Reproduce the material word for word from its first line through the line containing "Viewport: 513px width, 274px", including both of those lines.

Target position material
[Begin]
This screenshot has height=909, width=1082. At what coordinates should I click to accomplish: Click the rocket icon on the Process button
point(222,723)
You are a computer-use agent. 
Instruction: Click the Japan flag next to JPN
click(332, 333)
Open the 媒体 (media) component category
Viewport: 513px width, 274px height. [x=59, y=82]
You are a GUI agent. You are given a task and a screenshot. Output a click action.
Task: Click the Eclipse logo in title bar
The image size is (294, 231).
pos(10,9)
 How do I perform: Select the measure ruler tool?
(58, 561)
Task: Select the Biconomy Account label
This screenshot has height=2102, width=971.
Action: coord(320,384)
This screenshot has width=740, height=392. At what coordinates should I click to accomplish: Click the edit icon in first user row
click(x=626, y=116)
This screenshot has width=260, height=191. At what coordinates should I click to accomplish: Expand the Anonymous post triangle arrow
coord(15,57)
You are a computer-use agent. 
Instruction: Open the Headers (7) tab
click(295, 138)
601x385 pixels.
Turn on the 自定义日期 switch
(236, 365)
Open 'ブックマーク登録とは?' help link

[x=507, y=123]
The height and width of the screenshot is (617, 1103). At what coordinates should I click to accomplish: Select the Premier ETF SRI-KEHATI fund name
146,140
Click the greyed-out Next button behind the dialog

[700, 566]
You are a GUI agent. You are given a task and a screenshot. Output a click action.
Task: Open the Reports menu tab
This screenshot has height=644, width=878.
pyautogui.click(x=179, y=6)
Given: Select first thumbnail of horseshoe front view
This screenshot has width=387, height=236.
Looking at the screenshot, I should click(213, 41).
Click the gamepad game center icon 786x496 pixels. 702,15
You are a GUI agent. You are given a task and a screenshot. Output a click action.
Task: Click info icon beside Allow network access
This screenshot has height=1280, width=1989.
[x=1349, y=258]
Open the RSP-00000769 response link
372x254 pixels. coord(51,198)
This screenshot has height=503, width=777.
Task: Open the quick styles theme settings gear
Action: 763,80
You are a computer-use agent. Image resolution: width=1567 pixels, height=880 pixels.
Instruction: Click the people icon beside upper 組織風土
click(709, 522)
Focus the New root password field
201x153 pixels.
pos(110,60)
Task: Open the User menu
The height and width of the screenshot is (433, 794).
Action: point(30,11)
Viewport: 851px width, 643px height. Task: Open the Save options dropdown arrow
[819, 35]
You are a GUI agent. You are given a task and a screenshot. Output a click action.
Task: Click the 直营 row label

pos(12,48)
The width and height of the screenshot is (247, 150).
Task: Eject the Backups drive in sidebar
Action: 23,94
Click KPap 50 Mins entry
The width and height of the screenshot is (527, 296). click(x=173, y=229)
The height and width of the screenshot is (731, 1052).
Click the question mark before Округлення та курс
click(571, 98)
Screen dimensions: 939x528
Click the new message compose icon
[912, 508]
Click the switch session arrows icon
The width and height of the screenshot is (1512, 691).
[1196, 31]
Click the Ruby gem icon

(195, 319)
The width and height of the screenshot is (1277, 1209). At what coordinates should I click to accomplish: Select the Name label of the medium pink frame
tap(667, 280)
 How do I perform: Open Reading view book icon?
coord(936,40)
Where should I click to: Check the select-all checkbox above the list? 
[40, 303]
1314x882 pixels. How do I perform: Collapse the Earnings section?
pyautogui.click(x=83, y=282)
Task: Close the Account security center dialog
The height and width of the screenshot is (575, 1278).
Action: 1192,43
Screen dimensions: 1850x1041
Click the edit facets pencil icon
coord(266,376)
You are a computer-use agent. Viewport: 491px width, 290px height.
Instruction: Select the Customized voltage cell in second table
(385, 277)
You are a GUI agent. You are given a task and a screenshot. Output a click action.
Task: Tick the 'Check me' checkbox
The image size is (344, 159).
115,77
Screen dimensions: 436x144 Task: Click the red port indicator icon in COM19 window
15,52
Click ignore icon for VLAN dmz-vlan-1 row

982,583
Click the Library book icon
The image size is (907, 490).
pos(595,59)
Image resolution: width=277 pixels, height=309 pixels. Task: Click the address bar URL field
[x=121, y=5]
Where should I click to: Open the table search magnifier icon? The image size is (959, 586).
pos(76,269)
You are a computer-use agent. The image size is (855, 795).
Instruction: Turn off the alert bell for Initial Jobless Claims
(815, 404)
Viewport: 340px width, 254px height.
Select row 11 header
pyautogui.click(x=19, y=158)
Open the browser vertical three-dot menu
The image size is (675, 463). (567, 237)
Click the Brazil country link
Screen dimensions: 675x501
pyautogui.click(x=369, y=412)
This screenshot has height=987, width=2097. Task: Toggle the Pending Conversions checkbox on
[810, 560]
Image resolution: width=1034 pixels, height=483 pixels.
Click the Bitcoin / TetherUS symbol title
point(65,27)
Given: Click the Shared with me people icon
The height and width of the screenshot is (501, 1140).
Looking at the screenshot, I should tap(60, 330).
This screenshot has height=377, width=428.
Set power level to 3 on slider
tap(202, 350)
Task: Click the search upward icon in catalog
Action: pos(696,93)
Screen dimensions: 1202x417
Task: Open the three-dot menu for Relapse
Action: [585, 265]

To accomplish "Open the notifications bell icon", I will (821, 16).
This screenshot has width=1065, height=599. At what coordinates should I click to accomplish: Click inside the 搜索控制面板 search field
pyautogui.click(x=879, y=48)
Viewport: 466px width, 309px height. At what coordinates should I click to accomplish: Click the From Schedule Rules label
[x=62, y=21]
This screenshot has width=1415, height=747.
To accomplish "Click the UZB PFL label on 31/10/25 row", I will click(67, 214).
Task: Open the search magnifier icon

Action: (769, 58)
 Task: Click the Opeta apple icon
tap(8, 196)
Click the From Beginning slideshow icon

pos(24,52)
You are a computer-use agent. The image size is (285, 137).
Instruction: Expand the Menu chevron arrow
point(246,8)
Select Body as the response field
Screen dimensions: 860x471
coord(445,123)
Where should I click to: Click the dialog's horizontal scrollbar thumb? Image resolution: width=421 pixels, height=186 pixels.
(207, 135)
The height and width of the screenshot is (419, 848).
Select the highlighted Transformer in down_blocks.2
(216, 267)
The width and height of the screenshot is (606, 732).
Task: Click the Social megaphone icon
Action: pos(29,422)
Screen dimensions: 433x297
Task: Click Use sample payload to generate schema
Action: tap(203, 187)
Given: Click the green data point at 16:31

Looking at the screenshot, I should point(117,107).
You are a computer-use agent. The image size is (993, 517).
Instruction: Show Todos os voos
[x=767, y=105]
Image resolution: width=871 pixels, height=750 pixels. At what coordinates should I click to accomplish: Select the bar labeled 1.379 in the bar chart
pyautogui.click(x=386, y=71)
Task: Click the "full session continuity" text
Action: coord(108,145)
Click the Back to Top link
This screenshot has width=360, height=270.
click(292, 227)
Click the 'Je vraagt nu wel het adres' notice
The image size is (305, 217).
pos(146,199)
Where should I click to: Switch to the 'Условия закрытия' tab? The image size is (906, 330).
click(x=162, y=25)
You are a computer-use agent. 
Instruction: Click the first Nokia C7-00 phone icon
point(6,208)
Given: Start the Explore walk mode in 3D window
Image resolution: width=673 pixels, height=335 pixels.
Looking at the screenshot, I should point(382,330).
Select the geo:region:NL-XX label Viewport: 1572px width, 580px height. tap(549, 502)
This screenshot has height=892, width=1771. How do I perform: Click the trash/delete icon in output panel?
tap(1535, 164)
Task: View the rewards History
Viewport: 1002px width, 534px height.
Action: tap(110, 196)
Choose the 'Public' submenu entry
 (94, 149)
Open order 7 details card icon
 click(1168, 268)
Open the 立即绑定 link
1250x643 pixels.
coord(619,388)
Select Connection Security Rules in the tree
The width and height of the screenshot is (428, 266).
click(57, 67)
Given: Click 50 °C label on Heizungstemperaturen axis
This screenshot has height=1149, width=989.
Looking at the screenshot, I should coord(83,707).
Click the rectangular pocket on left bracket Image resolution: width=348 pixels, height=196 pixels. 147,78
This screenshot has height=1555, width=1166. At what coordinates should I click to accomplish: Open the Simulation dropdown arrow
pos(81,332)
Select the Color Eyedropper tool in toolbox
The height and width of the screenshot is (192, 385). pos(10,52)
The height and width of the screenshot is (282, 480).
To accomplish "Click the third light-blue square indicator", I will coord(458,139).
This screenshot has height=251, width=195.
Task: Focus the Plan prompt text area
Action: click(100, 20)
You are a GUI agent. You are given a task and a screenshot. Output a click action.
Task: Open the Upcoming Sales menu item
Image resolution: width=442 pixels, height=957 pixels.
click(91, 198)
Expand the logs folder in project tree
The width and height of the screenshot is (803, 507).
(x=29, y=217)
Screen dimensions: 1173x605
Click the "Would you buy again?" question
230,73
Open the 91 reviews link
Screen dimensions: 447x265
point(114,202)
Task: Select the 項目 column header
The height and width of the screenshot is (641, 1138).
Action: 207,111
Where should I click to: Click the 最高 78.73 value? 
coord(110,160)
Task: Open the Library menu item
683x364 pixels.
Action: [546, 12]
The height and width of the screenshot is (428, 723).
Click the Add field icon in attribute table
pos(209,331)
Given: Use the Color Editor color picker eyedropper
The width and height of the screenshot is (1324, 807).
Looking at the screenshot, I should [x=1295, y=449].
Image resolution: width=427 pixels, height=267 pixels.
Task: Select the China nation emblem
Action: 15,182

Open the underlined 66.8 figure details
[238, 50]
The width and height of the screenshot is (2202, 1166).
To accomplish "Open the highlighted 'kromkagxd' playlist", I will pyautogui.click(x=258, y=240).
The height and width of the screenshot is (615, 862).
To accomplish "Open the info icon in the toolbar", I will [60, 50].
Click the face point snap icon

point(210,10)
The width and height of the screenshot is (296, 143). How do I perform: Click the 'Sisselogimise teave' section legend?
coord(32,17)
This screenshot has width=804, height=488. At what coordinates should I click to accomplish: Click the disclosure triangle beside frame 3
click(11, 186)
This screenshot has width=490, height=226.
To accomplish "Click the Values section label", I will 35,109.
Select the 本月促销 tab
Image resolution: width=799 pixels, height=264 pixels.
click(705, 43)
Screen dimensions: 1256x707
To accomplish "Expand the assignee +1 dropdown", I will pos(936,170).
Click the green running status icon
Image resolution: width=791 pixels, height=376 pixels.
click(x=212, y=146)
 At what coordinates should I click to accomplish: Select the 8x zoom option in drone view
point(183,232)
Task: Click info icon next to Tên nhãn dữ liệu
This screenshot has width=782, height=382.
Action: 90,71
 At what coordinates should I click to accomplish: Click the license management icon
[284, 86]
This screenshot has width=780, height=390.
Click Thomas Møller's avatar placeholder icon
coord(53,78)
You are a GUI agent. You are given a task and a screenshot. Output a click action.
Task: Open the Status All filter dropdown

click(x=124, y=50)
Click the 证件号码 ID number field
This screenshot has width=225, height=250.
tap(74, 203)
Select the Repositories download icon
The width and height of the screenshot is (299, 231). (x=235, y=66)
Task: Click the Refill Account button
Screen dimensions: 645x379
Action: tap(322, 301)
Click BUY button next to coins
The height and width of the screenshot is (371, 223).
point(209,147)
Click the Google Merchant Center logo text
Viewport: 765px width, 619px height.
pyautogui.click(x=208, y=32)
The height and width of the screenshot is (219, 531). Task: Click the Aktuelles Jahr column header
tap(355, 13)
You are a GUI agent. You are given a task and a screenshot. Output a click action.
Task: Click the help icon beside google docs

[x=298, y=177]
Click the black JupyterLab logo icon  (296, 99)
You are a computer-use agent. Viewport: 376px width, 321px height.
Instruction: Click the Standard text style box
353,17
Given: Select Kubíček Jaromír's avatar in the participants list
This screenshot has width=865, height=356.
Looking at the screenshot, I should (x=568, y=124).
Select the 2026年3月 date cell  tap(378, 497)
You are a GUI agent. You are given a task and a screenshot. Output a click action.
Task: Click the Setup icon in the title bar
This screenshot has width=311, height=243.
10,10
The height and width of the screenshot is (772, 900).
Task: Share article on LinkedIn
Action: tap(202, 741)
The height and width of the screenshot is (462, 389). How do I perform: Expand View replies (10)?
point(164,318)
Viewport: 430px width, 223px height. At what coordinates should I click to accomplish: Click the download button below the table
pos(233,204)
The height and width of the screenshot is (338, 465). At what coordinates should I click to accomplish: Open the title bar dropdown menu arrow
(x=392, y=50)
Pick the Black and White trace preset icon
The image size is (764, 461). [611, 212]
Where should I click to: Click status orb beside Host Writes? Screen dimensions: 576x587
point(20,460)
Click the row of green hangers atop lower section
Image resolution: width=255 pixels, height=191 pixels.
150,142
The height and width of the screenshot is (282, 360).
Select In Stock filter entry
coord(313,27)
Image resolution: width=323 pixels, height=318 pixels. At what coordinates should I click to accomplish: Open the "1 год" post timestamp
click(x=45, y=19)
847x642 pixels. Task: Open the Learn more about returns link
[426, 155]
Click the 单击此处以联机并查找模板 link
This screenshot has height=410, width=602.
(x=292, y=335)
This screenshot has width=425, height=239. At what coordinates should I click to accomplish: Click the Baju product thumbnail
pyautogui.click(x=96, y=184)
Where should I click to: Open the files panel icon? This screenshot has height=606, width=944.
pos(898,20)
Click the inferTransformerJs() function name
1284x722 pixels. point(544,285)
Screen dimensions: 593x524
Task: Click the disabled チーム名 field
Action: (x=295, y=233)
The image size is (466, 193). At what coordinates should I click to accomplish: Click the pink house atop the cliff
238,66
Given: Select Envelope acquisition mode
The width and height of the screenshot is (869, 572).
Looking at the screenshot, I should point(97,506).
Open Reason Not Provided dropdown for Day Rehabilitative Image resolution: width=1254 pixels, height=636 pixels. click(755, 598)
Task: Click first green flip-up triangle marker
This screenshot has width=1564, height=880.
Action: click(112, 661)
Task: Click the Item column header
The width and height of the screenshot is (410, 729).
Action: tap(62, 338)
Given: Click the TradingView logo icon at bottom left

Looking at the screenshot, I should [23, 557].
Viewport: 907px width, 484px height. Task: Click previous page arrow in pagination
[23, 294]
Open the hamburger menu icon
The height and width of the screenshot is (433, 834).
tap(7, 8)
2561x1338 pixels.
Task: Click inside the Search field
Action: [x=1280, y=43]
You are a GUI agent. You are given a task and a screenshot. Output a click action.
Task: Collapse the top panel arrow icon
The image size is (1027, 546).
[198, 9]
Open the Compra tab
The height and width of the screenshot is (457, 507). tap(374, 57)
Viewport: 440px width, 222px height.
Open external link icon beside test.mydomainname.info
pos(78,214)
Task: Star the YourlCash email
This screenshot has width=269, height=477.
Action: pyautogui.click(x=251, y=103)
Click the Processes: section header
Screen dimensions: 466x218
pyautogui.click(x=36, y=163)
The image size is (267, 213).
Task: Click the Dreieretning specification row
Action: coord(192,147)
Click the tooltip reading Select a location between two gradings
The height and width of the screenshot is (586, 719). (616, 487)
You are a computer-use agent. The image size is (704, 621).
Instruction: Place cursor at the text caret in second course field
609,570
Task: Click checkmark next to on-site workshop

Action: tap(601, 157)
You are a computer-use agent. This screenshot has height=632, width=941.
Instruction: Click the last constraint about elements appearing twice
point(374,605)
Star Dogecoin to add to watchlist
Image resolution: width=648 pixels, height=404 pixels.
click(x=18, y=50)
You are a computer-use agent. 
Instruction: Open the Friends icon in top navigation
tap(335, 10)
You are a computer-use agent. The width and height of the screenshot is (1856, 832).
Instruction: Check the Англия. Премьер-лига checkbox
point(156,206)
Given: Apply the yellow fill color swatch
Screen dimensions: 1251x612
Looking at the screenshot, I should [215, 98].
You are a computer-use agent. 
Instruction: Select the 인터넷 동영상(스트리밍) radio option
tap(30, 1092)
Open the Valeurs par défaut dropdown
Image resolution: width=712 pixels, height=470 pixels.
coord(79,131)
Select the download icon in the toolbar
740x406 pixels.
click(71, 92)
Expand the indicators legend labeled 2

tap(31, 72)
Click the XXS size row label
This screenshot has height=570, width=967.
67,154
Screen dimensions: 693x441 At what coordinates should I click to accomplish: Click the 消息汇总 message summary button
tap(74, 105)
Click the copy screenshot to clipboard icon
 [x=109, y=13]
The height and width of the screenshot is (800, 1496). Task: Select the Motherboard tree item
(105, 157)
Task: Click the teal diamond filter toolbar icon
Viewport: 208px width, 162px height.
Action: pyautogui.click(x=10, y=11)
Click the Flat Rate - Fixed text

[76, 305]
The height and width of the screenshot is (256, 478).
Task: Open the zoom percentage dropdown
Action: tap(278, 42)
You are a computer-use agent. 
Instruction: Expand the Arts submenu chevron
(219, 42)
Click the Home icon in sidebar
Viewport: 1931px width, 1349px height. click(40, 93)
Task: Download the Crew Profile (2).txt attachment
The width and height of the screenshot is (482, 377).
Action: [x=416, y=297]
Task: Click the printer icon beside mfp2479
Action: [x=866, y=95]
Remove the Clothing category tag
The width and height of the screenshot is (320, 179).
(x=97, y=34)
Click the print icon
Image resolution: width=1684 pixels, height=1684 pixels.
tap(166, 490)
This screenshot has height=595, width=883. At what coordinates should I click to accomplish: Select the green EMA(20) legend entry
[End]
**WRITTEN RESPONSE**
This screenshot has height=909, width=1082. At what coordinates should I click to accomplish: Click the rocket icon on the Process button
point(222,723)
You are a computer-use agent. 
Instruction: Click the Japan flag next to JPN
click(332, 333)
Open the 媒体 (media) component category
Viewport: 513px width, 274px height. [x=59, y=82]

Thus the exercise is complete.